"Are you ready?" said I.
"All ready, sir," answered Butler.
"Pull off your caps, lads," said I, and, bareheaded, I stepped up to Don Lazarillo and begged him to recite the prayers he desired to pronounce over his friend's ashes.
He responded with a bow, which, for the moment, affected me by its mixture of courtesy and grief, and then, with Mariana stalking at his heels, approached the body. They went down upon their knees, and Don Lazarillo prayed loudly, the cook occasionally striking in with an ejaculation. I gazed with respect, and even reverence, at this strange picture. No matter what a man's faith may be, no matter what his color may be, no matter how wild and grotesque the accents in which he vents himself, never can I behold him praying to the Being in whom he believes, yea, even though he be a John Chinaman prostrate to the flat of his forehead upon the floor of his joss-house, without being strangely moved and melted into feelings and sensations in which one should seem to find but little affinity with the rough life of the ocean. The Spaniard's prayers were not mine, his religion was not mine; but what signifies that, thought I, as I stood listening and gazing; every man sets his watch in the dark, and it is but reasonable that every man should think his own time right.

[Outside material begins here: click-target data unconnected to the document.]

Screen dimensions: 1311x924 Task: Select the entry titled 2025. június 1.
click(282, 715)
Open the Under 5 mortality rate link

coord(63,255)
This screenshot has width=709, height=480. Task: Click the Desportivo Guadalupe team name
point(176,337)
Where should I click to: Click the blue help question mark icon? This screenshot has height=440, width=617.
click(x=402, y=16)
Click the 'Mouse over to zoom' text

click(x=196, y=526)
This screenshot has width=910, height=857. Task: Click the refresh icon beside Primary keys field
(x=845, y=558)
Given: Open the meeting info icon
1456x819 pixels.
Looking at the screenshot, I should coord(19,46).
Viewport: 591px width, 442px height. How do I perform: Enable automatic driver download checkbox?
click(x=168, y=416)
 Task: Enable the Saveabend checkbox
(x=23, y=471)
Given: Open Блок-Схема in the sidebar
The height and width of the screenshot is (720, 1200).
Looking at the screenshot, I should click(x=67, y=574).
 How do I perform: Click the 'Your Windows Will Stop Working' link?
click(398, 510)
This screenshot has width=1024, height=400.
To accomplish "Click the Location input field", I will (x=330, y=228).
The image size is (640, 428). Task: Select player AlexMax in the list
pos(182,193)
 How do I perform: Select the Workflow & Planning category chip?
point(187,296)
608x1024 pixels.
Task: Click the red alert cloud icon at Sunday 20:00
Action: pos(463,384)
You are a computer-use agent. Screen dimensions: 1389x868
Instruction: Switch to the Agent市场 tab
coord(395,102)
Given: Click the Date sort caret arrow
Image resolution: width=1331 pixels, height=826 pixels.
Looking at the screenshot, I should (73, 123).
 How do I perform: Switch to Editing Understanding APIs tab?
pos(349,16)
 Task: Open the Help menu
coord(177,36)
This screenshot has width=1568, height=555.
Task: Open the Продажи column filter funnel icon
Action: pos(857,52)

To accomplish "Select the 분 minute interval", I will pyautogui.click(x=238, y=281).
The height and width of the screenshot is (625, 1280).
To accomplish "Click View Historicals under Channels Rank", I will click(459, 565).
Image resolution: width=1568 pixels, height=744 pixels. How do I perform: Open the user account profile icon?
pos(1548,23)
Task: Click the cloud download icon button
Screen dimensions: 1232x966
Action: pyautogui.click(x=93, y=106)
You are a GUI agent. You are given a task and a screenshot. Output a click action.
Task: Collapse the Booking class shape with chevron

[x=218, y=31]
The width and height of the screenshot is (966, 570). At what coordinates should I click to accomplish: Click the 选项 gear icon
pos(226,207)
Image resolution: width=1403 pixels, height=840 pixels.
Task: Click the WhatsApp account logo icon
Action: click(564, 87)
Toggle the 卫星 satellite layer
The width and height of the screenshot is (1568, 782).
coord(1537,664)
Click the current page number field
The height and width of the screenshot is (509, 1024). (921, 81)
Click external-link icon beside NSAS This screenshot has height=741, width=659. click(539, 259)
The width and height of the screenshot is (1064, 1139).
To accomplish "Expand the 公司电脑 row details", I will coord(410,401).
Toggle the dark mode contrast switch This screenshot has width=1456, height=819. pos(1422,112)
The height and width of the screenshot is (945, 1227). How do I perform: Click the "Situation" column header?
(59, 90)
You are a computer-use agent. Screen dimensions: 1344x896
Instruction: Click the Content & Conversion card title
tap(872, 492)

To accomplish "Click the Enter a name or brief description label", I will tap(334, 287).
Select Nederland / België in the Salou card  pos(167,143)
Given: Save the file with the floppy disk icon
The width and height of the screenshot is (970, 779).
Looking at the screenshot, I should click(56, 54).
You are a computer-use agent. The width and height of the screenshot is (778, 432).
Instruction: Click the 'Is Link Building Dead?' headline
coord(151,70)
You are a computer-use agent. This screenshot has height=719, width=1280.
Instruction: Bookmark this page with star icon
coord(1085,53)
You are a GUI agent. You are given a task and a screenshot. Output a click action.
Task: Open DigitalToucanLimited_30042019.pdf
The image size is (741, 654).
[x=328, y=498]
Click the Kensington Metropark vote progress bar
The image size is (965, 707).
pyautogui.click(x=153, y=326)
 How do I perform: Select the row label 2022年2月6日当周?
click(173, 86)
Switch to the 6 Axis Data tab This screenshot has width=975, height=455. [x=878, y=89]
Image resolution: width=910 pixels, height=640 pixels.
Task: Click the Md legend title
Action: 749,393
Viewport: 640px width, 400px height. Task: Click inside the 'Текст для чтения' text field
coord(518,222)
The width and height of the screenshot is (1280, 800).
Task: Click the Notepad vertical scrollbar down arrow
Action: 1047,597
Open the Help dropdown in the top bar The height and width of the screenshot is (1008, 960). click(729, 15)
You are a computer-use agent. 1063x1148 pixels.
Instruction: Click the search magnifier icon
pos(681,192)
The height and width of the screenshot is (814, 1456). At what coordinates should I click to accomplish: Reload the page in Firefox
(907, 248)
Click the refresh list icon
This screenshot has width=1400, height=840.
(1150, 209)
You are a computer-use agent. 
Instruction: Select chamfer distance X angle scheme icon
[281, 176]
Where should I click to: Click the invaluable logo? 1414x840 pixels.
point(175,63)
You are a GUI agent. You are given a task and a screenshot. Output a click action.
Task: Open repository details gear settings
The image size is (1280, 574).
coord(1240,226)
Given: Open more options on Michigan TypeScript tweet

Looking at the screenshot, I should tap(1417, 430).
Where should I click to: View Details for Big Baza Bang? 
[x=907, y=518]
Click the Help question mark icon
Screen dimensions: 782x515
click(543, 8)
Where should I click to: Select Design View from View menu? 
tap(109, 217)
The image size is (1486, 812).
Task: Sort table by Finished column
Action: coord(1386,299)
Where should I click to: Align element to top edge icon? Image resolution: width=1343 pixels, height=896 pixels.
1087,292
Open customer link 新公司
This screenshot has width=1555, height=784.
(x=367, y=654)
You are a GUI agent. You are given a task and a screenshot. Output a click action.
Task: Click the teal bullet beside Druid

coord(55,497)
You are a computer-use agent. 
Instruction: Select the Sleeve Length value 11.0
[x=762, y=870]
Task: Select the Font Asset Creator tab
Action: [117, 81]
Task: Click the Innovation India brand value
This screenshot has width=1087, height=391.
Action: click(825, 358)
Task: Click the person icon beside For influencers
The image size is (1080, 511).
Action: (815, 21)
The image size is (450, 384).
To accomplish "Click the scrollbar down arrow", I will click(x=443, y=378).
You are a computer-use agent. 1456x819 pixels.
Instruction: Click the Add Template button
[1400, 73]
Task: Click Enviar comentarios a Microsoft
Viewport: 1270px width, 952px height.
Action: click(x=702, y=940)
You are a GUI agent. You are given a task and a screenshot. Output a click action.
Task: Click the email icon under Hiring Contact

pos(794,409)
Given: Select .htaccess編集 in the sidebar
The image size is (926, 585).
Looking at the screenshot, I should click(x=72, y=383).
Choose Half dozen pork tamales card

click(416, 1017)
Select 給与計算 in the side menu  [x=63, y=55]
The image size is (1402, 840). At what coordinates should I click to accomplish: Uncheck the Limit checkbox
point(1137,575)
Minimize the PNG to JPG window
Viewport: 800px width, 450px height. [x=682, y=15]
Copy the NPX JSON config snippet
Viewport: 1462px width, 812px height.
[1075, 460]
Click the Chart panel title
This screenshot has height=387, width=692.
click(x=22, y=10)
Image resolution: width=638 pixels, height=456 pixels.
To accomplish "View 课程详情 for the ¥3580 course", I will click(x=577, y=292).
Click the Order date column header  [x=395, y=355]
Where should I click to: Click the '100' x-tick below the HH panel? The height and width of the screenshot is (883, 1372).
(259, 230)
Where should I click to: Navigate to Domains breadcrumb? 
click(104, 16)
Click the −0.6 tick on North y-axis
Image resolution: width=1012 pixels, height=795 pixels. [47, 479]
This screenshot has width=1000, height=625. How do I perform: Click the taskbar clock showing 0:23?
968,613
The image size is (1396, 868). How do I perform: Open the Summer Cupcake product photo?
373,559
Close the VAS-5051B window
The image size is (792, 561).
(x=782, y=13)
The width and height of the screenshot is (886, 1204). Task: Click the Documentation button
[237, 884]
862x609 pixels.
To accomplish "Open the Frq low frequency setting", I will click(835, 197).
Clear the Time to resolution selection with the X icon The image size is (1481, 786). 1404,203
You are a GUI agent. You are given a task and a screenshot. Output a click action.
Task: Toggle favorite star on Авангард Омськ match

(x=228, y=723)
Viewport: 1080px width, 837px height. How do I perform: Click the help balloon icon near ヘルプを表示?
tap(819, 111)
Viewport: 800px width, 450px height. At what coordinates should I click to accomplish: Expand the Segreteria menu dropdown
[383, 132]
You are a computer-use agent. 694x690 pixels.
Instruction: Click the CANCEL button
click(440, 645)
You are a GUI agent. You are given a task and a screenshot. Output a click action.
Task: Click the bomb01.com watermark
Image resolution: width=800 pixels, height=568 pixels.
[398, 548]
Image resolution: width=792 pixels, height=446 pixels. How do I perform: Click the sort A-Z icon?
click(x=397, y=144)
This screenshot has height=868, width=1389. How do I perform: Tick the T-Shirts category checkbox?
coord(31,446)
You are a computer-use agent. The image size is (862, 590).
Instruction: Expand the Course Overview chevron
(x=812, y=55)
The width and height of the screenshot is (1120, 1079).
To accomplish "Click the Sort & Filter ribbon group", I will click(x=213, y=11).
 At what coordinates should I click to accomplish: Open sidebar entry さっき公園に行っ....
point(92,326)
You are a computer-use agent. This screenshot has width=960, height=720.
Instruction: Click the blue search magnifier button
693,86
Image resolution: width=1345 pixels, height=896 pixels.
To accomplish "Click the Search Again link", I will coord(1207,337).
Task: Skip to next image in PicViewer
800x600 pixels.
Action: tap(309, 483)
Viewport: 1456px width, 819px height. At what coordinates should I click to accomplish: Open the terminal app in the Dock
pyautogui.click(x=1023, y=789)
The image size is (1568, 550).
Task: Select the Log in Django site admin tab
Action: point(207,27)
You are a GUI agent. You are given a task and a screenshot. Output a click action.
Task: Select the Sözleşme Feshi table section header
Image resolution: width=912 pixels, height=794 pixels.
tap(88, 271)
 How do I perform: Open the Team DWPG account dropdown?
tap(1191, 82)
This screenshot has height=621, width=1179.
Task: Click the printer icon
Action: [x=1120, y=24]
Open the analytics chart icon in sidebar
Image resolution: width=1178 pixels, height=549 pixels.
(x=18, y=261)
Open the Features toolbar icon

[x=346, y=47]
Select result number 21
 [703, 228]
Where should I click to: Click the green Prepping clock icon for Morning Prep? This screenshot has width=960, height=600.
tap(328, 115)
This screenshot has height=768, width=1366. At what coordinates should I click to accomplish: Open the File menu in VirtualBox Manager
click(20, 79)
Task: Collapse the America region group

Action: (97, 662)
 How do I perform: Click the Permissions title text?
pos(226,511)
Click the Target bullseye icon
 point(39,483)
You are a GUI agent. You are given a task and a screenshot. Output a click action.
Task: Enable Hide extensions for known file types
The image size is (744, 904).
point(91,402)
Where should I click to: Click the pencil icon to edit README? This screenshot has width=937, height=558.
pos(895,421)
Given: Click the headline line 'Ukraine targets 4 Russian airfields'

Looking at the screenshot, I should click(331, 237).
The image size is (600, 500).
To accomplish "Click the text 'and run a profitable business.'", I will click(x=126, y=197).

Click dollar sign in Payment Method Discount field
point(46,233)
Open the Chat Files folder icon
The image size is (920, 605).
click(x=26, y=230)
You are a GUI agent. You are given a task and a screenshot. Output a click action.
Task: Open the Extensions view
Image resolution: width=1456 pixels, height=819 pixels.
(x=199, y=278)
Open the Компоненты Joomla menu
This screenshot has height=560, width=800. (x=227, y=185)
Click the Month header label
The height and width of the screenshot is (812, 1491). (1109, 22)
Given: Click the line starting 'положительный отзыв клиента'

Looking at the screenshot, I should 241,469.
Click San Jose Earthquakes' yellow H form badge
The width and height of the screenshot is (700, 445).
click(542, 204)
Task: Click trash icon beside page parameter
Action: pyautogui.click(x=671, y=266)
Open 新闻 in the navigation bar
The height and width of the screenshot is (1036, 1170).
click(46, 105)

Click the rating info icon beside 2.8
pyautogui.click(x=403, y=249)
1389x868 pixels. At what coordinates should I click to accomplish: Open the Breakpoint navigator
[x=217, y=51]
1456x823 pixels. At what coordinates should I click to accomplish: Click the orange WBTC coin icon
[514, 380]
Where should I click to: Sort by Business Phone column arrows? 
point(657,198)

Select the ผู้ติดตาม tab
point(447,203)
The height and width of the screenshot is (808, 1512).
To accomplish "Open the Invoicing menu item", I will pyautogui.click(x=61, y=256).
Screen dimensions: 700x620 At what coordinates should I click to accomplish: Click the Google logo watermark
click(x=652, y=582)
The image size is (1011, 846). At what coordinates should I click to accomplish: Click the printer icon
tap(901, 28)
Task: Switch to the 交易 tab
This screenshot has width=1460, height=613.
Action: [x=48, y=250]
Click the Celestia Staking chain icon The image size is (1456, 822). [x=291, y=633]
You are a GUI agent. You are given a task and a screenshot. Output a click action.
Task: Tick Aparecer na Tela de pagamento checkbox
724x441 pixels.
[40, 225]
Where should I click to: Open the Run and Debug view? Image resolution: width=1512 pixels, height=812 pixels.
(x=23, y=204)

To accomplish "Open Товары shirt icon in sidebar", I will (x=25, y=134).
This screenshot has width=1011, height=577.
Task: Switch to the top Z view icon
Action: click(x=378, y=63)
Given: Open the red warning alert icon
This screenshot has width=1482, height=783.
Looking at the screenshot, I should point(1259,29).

The night wind, damp with dew, hummed in the rigging; the dark water broke from the gentle thrust of the stem in sobs, while Don Lazarillo prayed, and while Mariana ejaculated. As my eye went to the pale glimmering shape of the canvas I heard again the sounds of the sweet tenor voice as it had quietly rung through the open skylight that morning. I heard again the harp-like notes of the delicately-fingered guitar. I beheld again those visions which that clear, melodious voice had evoked, those summer aromatic scenes which Don Christoval's songs had painted upon the vision of my mind. The Spaniards rose from their knees. Don Lazarillo made the sign of the cross upon the body, then pronounced some word in Spanish, with a sob in his tone.
"Let it go, men," said I.
They tilted the hatch, and the pale shape flashed over the side.
"Is Butler forward there?" I called out as I was pacing the quarter-deck half an hour later.
"Here he is, sir," responded Butler's voice.
"Step aft," said I. He arrived. "Butler, I've been thinking over your scheme. For the last half-hour I've been thinking of nothing else. If you men go away in the boat, will the negro boy Tom be willing to remain with me?"